Target position records
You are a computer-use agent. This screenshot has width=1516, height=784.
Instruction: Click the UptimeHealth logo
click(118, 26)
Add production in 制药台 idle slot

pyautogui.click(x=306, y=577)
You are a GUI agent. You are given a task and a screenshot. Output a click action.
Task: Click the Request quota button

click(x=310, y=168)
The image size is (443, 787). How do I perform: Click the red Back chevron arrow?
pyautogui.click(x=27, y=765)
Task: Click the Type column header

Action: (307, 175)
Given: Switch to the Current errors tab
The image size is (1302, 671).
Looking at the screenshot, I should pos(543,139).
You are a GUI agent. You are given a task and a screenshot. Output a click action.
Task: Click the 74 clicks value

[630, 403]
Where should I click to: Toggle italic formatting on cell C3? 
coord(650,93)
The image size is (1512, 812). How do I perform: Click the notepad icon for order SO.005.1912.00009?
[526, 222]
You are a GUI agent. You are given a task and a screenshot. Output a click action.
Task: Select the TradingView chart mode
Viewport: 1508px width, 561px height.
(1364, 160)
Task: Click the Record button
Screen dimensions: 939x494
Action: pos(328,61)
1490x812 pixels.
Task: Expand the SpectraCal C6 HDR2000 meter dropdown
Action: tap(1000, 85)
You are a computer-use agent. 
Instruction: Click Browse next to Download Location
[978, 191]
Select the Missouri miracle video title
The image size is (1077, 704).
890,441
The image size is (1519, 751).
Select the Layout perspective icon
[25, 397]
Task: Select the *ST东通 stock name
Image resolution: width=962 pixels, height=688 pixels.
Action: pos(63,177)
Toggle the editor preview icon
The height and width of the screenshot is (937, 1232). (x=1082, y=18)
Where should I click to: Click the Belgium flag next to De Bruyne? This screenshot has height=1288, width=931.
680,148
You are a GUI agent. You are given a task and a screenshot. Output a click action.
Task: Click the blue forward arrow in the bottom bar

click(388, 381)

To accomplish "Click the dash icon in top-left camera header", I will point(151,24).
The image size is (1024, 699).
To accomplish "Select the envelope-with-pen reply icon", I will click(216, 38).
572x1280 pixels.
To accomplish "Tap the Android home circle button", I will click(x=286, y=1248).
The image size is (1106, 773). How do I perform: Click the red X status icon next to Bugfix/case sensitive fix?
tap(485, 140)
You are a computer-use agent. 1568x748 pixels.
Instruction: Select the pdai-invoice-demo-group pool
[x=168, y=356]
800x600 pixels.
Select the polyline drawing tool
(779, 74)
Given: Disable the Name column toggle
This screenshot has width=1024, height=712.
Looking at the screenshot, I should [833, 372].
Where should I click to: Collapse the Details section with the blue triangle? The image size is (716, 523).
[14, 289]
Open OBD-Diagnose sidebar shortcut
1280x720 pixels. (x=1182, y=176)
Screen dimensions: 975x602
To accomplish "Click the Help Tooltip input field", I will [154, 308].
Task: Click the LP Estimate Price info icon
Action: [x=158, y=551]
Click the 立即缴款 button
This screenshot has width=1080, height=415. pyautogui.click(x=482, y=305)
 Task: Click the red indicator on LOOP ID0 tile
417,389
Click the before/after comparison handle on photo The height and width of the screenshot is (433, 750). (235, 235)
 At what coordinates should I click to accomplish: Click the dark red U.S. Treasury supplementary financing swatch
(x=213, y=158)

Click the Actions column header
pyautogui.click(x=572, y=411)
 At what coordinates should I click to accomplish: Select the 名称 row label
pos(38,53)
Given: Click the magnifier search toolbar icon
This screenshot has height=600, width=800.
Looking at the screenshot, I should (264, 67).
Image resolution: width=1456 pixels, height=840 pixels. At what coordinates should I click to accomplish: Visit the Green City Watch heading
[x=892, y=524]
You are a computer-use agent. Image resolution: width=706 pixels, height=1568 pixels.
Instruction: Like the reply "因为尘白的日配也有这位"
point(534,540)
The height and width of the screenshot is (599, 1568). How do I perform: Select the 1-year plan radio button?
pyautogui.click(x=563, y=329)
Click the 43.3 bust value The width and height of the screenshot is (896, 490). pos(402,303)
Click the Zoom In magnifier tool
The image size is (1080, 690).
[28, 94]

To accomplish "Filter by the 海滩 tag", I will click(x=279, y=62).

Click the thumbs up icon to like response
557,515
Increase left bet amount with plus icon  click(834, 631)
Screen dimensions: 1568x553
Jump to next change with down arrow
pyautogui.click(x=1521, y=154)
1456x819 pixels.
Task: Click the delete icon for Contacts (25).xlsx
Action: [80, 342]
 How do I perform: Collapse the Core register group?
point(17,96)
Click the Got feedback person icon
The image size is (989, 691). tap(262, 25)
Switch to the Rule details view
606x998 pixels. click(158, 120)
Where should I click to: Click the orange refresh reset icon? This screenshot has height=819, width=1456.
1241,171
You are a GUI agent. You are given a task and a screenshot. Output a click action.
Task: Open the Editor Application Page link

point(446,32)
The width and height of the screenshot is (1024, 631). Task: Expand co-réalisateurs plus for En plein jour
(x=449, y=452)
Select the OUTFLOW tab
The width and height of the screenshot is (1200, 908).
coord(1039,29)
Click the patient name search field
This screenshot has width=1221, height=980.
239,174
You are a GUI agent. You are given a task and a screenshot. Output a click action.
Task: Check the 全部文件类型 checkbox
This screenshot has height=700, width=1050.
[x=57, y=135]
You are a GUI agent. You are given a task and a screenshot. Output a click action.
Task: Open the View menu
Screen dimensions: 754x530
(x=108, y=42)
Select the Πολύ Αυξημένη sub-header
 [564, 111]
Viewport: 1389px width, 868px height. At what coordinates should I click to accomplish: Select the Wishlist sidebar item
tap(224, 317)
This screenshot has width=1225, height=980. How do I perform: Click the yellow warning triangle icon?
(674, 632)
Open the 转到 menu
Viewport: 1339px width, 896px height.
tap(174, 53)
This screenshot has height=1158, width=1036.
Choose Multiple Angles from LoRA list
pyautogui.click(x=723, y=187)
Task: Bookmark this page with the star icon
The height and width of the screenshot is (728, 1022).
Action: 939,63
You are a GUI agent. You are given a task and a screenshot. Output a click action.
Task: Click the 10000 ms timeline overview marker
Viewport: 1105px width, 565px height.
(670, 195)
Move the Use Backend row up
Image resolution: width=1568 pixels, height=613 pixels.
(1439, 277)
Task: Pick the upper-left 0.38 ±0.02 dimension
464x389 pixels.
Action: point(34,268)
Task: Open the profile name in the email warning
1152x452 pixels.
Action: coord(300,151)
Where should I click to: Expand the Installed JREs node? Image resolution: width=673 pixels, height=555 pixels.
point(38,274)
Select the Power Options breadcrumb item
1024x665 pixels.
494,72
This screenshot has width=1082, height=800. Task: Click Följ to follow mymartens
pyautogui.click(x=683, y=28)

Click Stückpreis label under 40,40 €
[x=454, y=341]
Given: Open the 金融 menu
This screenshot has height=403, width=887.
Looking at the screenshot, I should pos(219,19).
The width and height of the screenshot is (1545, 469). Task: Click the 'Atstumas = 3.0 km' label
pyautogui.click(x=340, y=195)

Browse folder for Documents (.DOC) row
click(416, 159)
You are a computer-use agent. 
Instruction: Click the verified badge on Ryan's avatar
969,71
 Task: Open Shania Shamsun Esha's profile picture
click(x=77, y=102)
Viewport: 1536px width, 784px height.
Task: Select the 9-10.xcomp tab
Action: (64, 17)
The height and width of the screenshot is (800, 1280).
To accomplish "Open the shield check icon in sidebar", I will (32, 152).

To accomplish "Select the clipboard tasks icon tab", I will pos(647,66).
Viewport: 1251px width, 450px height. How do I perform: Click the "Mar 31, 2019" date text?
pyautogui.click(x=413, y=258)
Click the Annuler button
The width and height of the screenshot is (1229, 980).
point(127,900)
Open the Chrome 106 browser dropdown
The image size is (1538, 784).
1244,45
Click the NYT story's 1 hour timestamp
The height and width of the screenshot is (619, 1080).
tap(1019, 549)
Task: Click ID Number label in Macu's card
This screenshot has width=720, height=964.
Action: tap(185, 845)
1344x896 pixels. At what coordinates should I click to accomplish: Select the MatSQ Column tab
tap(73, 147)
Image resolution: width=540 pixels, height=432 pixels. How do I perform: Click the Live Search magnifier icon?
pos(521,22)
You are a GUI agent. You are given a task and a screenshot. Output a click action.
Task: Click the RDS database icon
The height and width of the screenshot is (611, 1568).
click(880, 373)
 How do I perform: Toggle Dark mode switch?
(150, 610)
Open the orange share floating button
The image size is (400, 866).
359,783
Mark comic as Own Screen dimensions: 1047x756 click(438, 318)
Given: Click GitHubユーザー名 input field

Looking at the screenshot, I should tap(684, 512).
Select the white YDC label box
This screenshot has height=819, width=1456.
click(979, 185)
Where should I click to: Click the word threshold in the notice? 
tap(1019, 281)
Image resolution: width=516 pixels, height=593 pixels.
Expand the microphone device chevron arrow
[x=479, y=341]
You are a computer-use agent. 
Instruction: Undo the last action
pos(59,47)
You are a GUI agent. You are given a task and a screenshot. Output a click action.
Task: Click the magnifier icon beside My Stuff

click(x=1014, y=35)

_Task requirements_
Copy out verbatim the lines from the one containing "800x600 pixels." through the one containing "Looking at the screenshot, I should [833, 372].", both of these included.

_Task answer_
800x600 pixels.
Select the polyline drawing tool
(779, 74)
Given: Disable the Name column toggle
This screenshot has width=1024, height=712.
Looking at the screenshot, I should [833, 372].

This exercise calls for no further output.